*Work request*
Could you transcribe exactly the lines below, from the line with "495x286 pixels." through the line with "Task: Subscribe to DW News", and nothing else, leaving out the pictures?

*Source information*
[Start of section]

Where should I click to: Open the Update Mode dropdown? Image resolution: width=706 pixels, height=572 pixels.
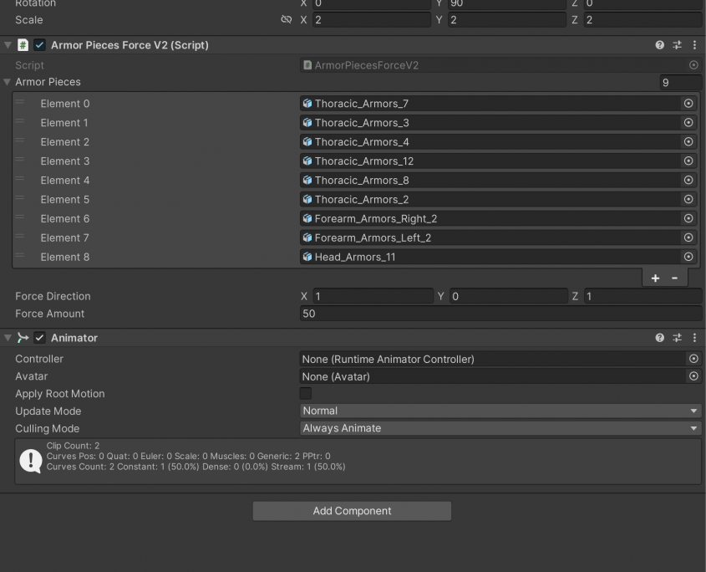tap(500, 411)
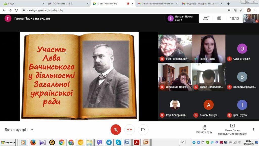
Task: Open the three-dot more options menu in Meet
Action: pos(253,130)
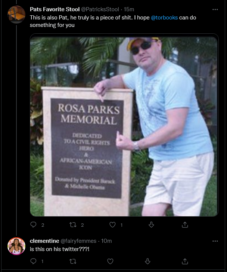Retweet the Pats Favorite Stool tweet
The height and width of the screenshot is (272, 227).
click(x=73, y=225)
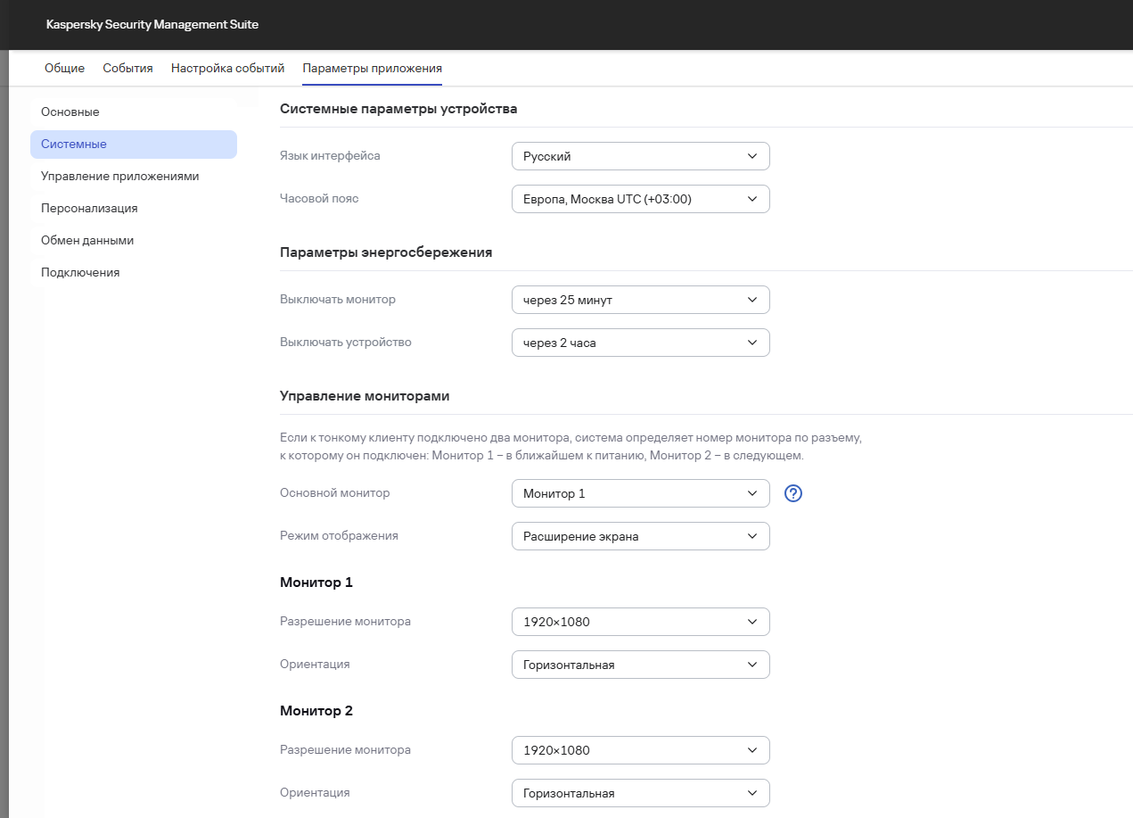Screen dimensions: 1133x818
Task: Switch to the Общие tab
Action: tap(64, 69)
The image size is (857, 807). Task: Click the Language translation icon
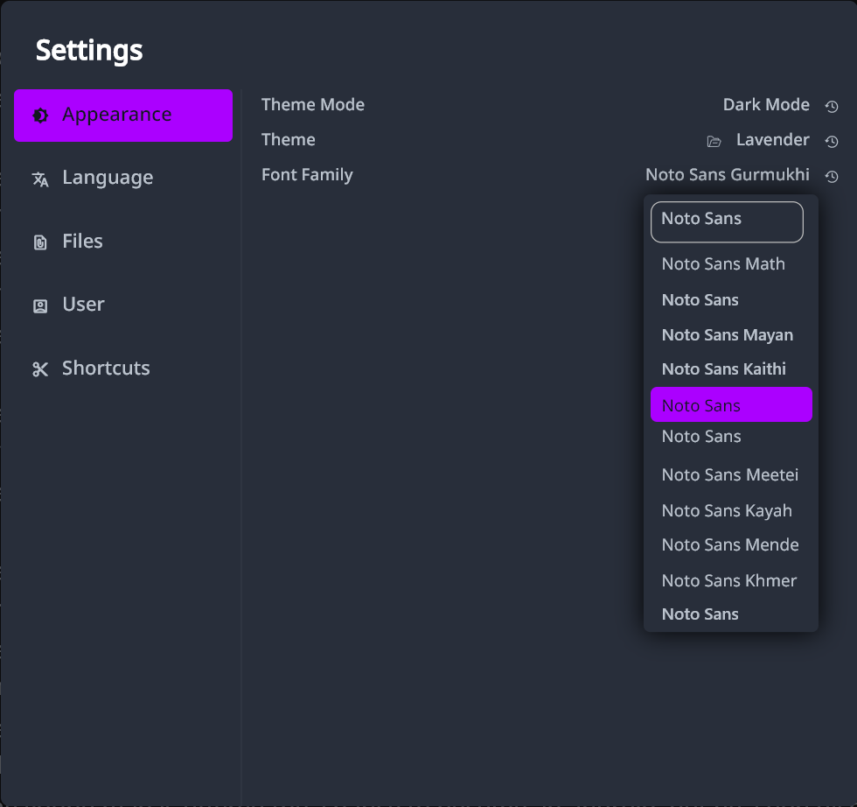[x=40, y=179]
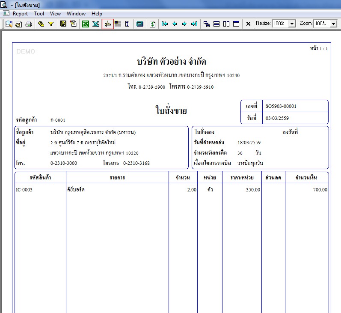Click the yellow funnel filter icon
The image size is (341, 313).
[x=51, y=24]
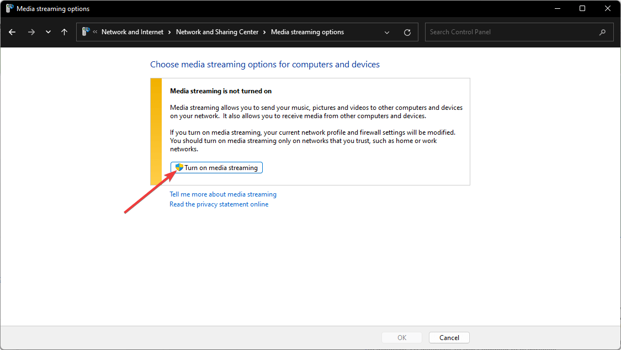Screen dimensions: 621x350
Task: Expand the chevron after Network and Sharing Center
Action: (x=265, y=32)
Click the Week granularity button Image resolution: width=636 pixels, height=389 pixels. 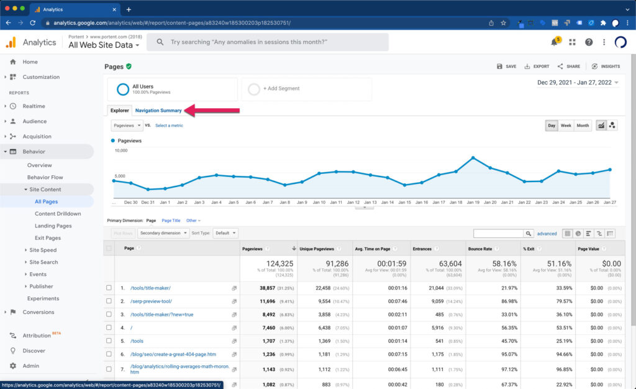click(x=566, y=126)
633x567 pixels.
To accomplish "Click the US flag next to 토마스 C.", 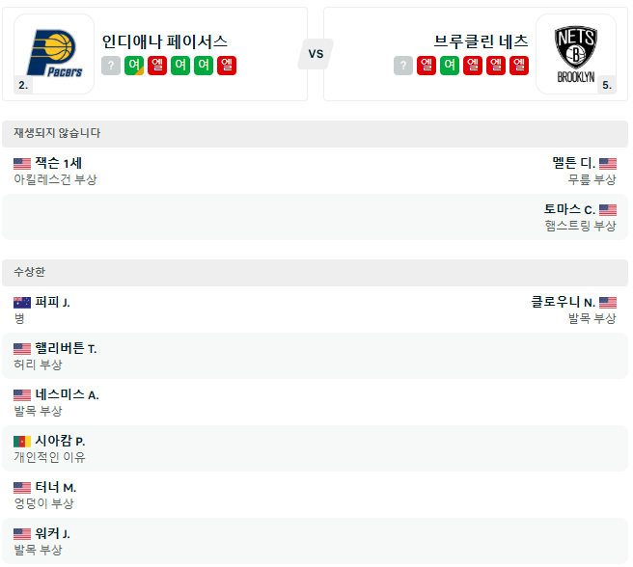I will click(608, 210).
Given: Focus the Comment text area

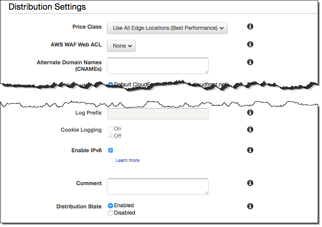Looking at the screenshot, I should coord(158,186).
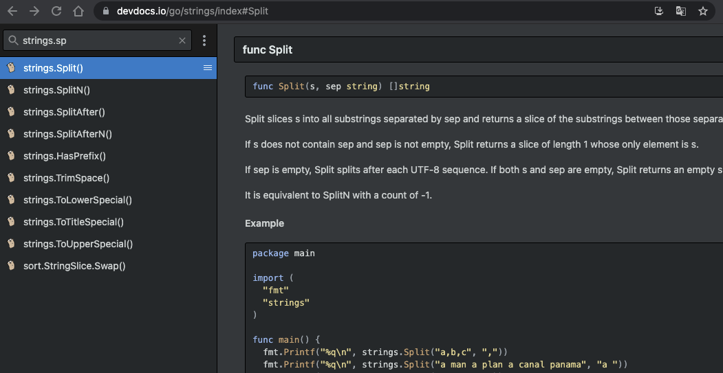
Task: Click the func Split heading
Action: [268, 50]
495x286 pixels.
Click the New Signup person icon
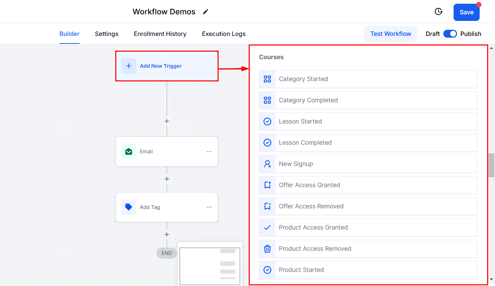[x=268, y=164]
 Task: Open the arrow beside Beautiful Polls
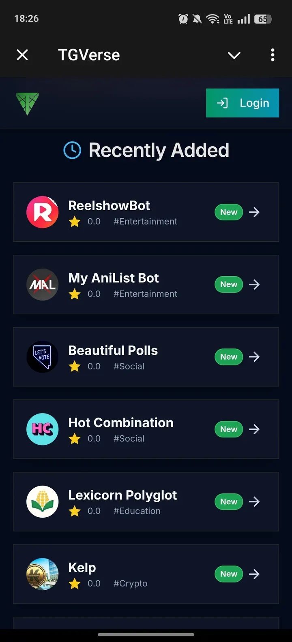(x=255, y=356)
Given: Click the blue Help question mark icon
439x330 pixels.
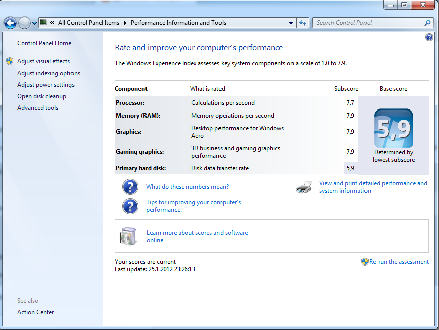Looking at the screenshot, I should coord(429,37).
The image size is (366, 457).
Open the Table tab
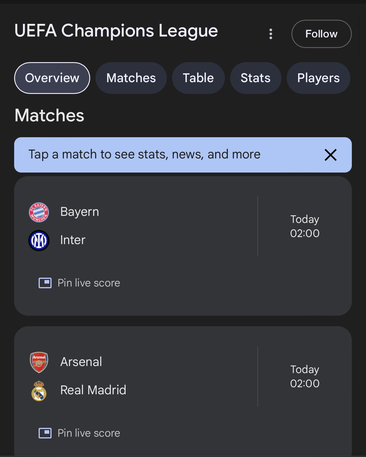(198, 78)
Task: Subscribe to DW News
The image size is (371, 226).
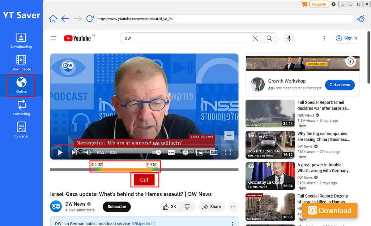Action: tap(117, 207)
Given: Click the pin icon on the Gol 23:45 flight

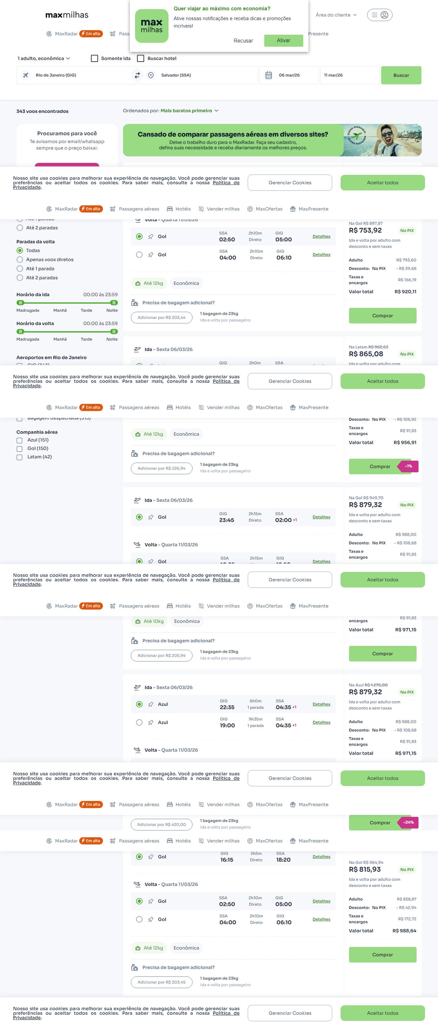Looking at the screenshot, I should [x=151, y=517].
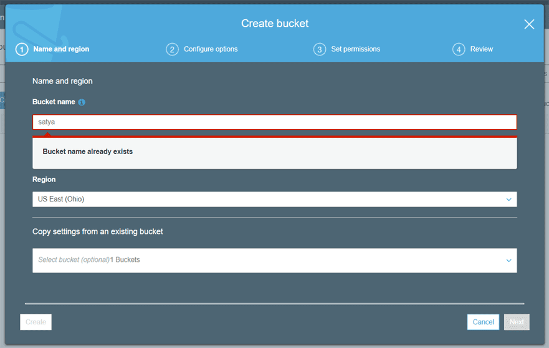Focus the Bucket name field containing satya

[274, 122]
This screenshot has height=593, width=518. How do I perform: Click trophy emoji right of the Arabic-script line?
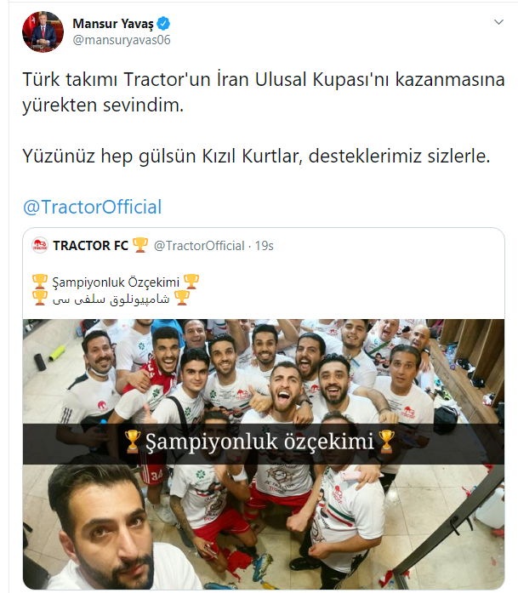(182, 298)
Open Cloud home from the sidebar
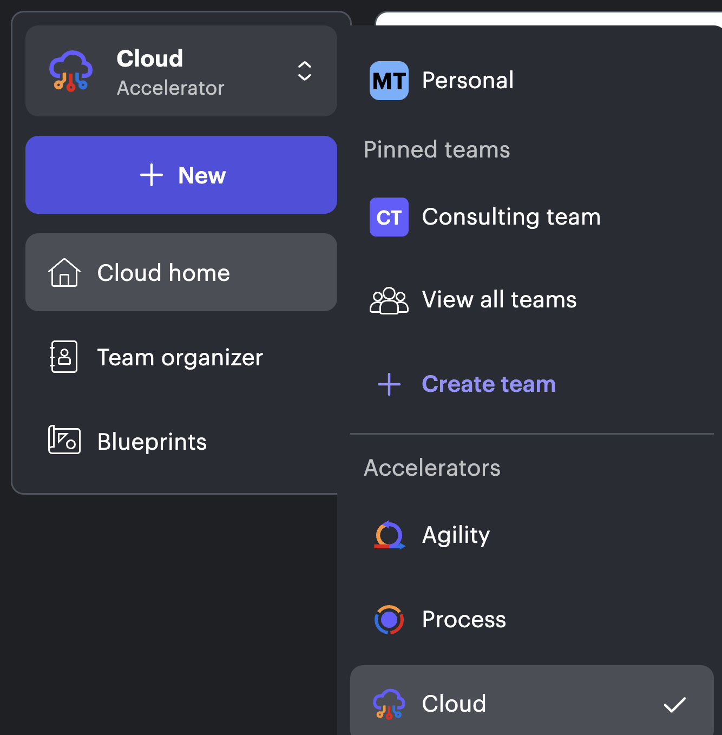 pos(163,273)
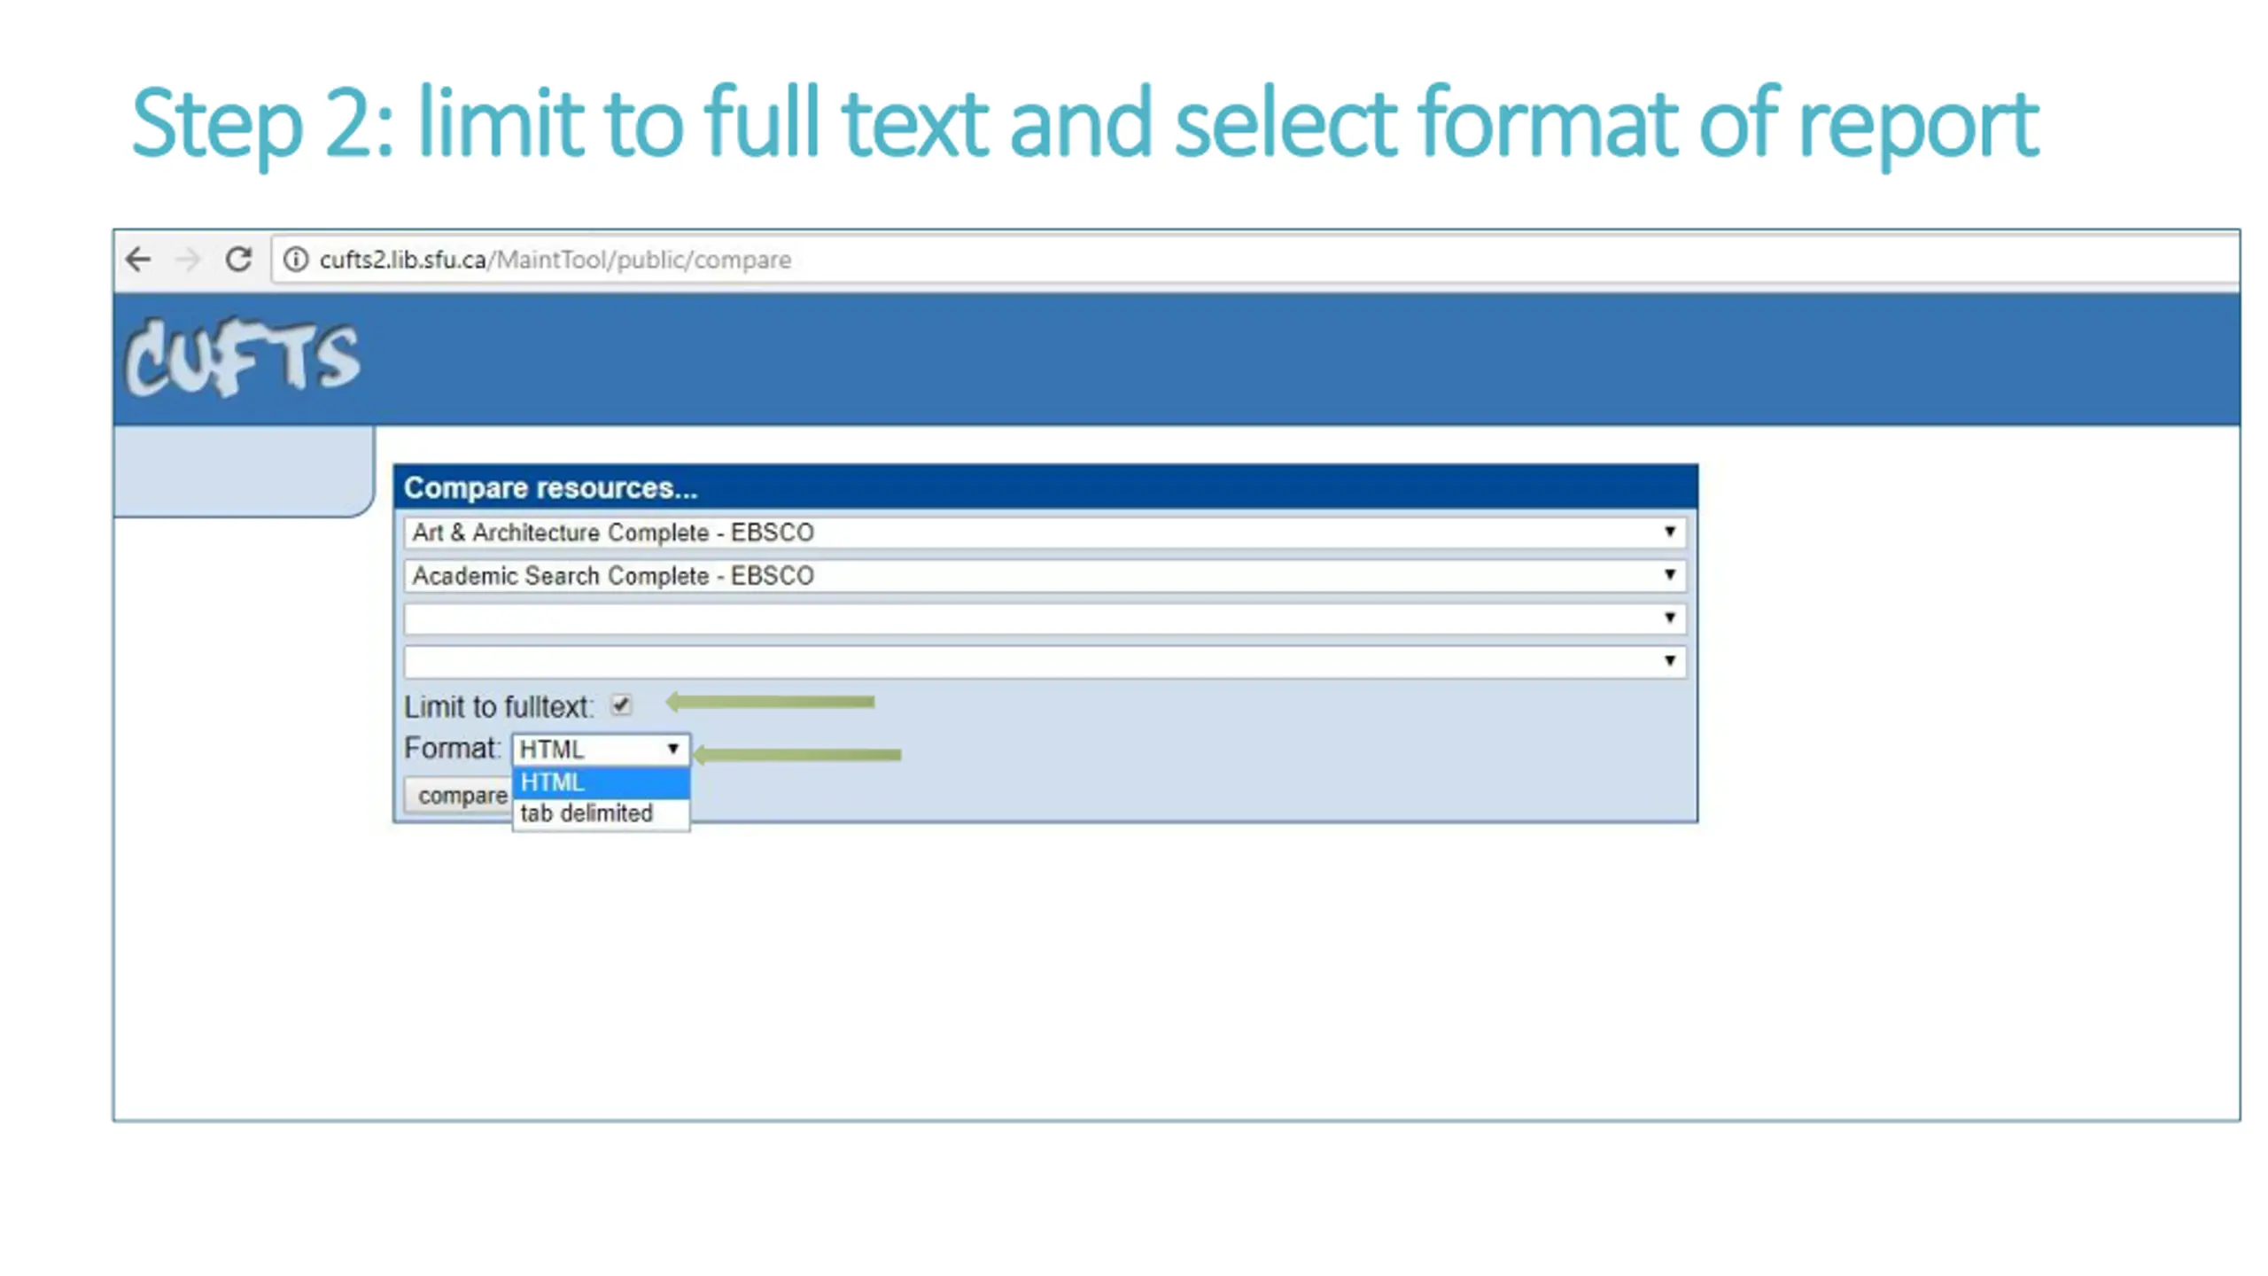Click arrow of Art & Architecture dropdown

(x=1669, y=532)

[End of section]

*Result of this task*
495x286 pixels.
Click the New Signup person icon
[x=268, y=164]
 Task: Open the arrow beside Beautiful Polls
(x=255, y=356)
Given: Click the blue Help question mark icon
439x330 pixels.
Looking at the screenshot, I should coord(429,37).
The image size is (366, 457).
Open the Table tab
(198, 78)
Task: Subscribe to DW News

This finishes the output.